This morning I woke up and wasn't really sure where I was or what day it is. Then I remembered: today is a Joy performance! Here at school I am involved in a 4 girl ensemble. There are 4 singers (girls) and 4 instrumentalists (2 girls, 2 guys). Last semester we spent our time practicing and preparing songs for this semester where we go out and perform in churches. So, this morning we are heading over to Huntington Valley! This is our first 40 minute service, so it should be interesting. We are ready. (I hope haha).
So why am I writing at 7:30 in the morning? Well, remember how I said that when I woke up this morning I couldn't remember where I was? Well in those few seconds when I was not comprehending life, I felt like God said, "Goodmorning." It was as if in my mental fog, God broke through that reminded me that He is here with me.
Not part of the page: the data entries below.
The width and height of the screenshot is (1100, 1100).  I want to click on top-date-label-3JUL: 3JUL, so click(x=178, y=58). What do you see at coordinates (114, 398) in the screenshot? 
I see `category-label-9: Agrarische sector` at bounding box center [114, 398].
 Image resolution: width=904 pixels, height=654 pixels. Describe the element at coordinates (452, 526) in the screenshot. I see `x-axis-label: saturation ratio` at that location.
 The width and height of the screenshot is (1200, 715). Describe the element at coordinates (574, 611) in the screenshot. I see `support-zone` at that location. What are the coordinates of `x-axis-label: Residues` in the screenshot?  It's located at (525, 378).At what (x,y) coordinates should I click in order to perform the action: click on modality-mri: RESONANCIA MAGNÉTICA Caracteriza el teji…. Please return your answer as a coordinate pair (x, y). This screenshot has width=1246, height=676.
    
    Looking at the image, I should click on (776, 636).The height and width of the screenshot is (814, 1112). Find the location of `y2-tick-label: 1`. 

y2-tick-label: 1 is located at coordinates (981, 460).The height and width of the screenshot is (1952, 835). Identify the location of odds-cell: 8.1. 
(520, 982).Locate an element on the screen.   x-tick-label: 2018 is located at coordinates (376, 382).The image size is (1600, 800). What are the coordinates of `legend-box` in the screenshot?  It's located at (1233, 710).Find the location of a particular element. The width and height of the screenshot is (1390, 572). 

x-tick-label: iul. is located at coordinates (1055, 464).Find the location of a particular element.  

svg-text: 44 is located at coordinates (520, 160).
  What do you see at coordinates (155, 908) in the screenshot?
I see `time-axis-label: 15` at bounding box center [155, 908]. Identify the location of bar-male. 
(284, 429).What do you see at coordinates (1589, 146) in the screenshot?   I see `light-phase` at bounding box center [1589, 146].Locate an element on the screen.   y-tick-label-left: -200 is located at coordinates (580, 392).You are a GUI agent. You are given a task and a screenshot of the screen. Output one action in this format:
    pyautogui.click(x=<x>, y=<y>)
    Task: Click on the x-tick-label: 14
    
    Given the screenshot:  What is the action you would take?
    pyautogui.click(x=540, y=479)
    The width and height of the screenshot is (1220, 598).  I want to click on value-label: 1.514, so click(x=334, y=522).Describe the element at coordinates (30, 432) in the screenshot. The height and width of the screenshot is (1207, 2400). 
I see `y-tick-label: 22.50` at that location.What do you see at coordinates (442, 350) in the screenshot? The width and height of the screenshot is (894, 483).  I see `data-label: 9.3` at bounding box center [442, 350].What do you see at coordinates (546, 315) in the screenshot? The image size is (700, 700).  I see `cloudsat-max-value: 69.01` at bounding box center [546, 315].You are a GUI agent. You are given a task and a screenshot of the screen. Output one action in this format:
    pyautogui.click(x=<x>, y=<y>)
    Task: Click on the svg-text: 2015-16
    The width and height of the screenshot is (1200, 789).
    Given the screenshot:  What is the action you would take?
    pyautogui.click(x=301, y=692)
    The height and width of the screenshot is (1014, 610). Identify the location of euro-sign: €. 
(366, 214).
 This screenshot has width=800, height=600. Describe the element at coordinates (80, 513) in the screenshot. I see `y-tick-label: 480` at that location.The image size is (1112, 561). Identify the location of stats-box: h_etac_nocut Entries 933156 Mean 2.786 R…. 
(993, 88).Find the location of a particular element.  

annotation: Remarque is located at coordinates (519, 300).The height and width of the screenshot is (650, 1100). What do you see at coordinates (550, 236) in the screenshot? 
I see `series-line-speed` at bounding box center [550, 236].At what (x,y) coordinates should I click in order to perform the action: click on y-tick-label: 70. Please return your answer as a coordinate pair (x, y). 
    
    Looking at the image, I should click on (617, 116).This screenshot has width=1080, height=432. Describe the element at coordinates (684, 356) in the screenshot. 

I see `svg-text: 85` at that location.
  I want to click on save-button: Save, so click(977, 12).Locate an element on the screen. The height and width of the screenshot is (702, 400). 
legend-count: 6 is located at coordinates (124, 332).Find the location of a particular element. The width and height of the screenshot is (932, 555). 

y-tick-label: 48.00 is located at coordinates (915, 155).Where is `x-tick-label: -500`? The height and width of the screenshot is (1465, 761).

Before the rush of thoughts that consist my day came upon me, God came first and reminded me that He is there, before everything. Before breakfast, before Joy, before homework or friendships, God is. And in that early morning "Goodmorning," I was comforted and convicted. I was comforted because I knew that God was there, and I knew that He would be sovereignly controlling my day. Yet, I was convicted because I quickly realized how my heart was not in tune with God's. Here I am getting ready to go lead people in worship, and I can't even worship God myself.. If God is truly there with me, guiding me, and ultimately ruling me, then I should be ready as soon as my eyes open in the morning to worship, praise, and serve Him.
And to think, that all happened at 7:30 in the morning.